Assignment: Wherever a picture appears in the listing, leave it out, and copy the rest exactly.

Data to use:
*** Begin section ***
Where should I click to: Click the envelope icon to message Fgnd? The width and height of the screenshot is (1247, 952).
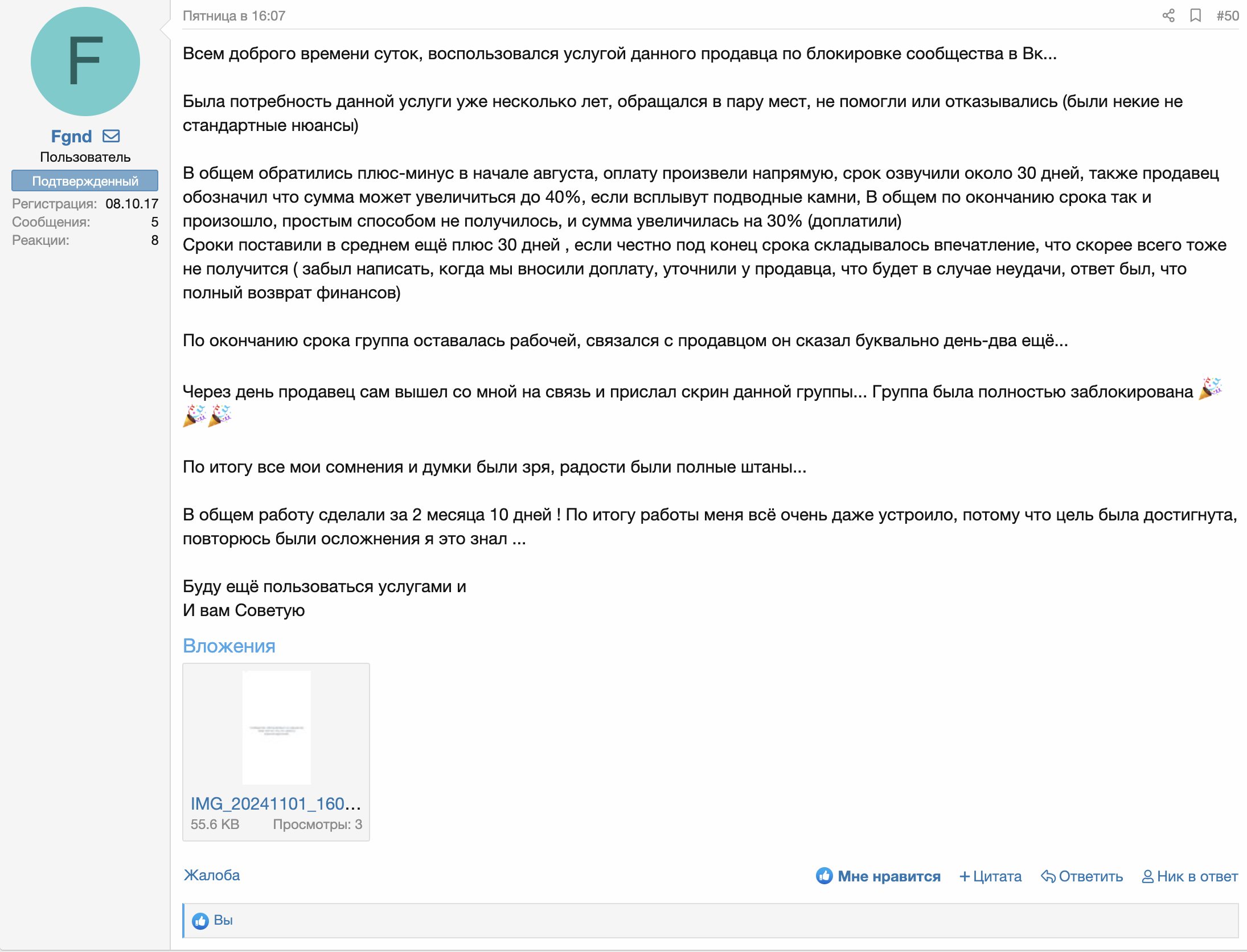[111, 136]
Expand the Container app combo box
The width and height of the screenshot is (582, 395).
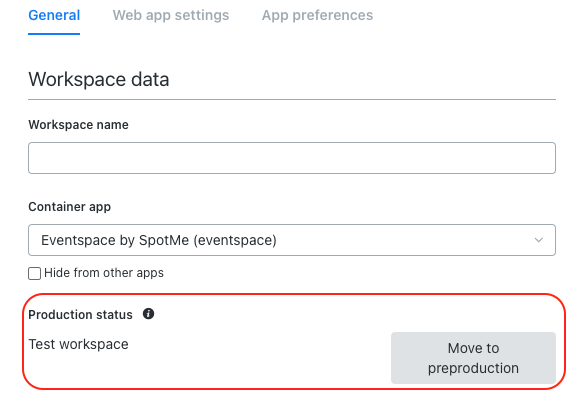[292, 240]
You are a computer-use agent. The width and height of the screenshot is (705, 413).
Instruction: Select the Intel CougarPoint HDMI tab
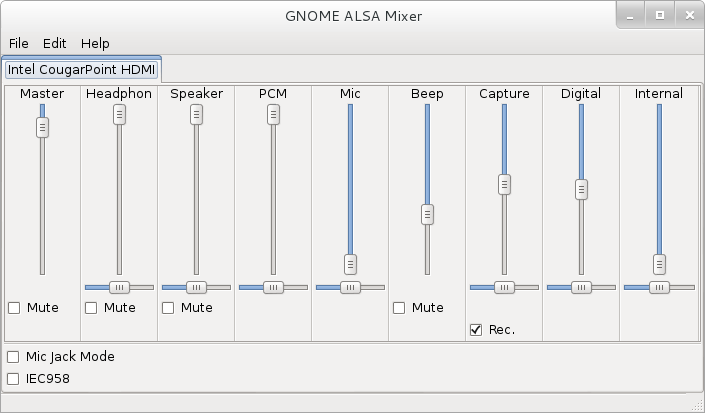coord(81,70)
*** End section ***
Solution:
Where should I click to: Click the envelope icon to message Fgnd? The width and height of the screenshot is (1247, 952).
[111, 136]
Expand the Container app combo box
The width and height of the screenshot is (582, 395).
[292, 240]
You are a computer-use agent. The width and height of the screenshot is (705, 413).
Instruction: Select the Intel CougarPoint HDMI tab
coord(81,70)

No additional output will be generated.